▸ Entries shown:
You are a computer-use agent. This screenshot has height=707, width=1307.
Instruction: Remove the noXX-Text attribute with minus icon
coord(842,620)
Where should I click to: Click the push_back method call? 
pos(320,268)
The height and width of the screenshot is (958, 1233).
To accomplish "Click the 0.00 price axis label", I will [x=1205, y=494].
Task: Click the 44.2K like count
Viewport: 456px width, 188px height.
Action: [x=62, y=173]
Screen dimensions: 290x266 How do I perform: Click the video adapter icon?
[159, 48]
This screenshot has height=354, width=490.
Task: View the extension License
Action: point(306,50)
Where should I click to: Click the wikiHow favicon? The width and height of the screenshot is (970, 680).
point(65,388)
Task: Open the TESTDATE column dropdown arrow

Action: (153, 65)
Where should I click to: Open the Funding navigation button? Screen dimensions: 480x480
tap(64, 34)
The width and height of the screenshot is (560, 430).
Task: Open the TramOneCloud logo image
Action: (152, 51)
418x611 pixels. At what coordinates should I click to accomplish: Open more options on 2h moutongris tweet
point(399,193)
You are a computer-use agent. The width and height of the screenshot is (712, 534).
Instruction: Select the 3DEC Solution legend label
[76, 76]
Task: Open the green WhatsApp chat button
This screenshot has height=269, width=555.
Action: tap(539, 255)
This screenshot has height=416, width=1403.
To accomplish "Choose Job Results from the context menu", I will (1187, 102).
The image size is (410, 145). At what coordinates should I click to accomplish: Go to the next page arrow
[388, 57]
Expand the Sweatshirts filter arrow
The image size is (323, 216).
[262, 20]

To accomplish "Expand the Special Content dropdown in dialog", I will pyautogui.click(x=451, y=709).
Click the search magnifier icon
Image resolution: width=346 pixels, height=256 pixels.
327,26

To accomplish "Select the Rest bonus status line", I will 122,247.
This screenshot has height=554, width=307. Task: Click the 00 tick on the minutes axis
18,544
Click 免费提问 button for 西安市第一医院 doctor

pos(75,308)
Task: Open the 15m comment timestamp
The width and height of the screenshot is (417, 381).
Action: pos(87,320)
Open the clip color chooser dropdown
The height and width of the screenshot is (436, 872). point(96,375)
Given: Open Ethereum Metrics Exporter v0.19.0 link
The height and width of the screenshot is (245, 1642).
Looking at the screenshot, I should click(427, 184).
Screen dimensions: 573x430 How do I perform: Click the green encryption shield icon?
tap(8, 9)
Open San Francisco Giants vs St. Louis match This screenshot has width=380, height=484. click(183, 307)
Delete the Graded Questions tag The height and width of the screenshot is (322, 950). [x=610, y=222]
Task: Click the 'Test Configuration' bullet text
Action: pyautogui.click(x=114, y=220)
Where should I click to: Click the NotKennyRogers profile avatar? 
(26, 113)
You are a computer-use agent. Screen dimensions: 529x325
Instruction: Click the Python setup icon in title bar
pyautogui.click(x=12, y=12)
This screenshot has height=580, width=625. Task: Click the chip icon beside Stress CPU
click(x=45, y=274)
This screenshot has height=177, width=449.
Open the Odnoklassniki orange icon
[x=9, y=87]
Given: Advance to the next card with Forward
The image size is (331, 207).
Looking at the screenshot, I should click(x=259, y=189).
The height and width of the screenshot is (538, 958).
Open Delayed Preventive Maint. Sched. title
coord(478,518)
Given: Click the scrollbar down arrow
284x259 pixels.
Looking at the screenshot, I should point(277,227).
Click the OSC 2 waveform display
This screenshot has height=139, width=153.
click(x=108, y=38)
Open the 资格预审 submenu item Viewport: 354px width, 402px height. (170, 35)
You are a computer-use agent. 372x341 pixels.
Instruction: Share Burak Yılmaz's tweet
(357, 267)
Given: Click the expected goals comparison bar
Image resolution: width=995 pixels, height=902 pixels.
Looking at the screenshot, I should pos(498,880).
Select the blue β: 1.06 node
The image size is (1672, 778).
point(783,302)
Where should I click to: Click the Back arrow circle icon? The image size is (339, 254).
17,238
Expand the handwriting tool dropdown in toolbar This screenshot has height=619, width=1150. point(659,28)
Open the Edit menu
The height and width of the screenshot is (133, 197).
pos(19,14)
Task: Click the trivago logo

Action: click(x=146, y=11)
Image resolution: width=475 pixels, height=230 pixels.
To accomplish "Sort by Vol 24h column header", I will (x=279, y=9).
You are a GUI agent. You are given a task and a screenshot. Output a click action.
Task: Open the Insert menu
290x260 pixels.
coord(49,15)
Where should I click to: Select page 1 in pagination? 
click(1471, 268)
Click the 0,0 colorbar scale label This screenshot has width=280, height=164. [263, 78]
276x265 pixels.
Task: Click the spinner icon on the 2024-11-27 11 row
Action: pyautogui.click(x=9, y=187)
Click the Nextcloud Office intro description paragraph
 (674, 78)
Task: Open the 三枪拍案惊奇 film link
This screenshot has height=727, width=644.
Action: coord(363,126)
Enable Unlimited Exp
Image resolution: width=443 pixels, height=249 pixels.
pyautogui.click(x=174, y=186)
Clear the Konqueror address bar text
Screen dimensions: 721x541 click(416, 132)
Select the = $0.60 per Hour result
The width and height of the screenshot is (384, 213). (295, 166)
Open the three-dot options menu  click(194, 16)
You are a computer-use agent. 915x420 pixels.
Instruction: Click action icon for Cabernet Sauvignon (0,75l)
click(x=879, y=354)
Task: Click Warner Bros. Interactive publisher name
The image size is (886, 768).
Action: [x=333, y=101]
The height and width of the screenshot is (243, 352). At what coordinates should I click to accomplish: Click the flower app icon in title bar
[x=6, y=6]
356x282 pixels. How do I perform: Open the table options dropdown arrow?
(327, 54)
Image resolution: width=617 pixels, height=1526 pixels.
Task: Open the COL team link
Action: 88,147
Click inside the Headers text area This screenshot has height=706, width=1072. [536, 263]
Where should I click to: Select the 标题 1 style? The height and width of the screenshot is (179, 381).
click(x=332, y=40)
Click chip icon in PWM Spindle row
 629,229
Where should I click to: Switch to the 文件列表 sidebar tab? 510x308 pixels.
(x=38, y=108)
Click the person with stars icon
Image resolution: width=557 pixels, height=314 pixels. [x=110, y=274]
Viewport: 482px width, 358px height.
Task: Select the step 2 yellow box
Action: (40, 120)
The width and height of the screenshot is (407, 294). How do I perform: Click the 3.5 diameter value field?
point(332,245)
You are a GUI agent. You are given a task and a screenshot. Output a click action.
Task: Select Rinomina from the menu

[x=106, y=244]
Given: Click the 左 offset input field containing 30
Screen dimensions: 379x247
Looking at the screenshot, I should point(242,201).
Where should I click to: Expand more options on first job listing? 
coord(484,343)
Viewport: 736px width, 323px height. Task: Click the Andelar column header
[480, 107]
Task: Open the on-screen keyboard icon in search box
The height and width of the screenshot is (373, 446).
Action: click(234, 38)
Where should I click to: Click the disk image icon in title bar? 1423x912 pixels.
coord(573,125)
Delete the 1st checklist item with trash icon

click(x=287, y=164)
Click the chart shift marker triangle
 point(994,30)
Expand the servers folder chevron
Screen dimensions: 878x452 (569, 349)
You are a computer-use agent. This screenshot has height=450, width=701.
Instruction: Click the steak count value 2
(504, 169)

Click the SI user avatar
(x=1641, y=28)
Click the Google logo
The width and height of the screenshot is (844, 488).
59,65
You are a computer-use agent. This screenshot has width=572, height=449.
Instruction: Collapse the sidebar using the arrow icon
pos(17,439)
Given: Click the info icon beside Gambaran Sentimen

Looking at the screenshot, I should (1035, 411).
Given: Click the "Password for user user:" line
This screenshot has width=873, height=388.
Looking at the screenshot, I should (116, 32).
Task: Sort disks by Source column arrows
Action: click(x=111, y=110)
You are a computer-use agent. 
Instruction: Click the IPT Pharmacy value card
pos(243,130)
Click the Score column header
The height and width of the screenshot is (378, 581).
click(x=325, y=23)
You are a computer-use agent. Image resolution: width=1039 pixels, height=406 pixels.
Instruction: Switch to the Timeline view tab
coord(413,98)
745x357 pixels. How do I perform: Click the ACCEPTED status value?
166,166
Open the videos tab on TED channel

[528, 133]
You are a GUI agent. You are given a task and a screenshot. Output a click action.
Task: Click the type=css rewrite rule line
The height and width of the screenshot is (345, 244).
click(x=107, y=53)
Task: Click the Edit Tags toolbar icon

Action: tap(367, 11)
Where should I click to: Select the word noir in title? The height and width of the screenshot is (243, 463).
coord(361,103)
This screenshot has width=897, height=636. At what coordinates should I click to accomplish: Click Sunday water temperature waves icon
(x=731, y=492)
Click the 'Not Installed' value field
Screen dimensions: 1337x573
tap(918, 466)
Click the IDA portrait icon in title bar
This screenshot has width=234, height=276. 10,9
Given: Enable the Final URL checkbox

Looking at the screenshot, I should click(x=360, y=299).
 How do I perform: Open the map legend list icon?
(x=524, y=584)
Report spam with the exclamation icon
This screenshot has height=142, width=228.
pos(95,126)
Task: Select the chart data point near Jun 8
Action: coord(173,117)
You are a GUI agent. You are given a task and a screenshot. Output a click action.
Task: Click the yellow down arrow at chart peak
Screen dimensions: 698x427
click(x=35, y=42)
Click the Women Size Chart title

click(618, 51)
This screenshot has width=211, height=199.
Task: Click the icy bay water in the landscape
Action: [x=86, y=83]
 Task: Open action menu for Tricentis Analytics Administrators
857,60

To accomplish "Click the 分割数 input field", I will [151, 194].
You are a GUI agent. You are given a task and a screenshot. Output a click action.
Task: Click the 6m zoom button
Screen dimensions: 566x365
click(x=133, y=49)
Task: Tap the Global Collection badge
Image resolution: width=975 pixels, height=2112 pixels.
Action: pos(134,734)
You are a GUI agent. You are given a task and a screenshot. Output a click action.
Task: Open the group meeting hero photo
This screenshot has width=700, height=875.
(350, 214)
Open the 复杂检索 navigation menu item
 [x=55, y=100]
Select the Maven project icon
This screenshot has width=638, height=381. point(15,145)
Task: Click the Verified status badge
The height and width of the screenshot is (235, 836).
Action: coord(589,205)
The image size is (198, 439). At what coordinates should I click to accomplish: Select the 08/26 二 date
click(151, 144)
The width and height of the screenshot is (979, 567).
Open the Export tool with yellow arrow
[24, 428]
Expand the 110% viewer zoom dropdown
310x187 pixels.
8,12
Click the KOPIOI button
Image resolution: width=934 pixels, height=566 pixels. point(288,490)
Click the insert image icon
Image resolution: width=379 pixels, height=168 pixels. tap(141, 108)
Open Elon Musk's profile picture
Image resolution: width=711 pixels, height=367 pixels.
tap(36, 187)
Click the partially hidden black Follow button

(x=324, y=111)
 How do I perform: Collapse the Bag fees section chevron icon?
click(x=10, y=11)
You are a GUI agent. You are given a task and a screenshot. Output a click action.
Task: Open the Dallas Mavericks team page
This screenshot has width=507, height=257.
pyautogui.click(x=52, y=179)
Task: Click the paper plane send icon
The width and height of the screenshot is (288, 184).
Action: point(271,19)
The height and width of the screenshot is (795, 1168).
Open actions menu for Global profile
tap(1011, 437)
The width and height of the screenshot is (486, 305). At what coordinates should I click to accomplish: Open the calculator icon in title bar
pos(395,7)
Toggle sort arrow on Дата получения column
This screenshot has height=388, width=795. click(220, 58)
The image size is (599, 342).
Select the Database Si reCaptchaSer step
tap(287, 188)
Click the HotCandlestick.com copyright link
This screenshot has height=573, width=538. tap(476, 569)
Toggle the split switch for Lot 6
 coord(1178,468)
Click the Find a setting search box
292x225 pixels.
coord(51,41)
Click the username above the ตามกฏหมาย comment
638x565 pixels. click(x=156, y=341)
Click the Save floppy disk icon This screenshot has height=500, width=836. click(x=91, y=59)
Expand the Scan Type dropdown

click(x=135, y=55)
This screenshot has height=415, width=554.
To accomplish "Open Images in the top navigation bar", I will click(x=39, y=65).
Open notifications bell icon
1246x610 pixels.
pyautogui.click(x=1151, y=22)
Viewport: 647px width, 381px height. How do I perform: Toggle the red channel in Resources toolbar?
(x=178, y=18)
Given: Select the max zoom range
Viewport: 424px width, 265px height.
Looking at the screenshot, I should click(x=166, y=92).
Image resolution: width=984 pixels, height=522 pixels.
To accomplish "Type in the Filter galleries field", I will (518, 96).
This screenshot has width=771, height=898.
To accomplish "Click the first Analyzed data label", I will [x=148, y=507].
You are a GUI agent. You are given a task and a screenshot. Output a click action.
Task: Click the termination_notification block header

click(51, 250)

▸ Assigned task:
Going through the entries above, show each line that contains "badge".

▸ Completed exercise:
Task: Tap the Global Collection badge
Task: Click the Verified status badge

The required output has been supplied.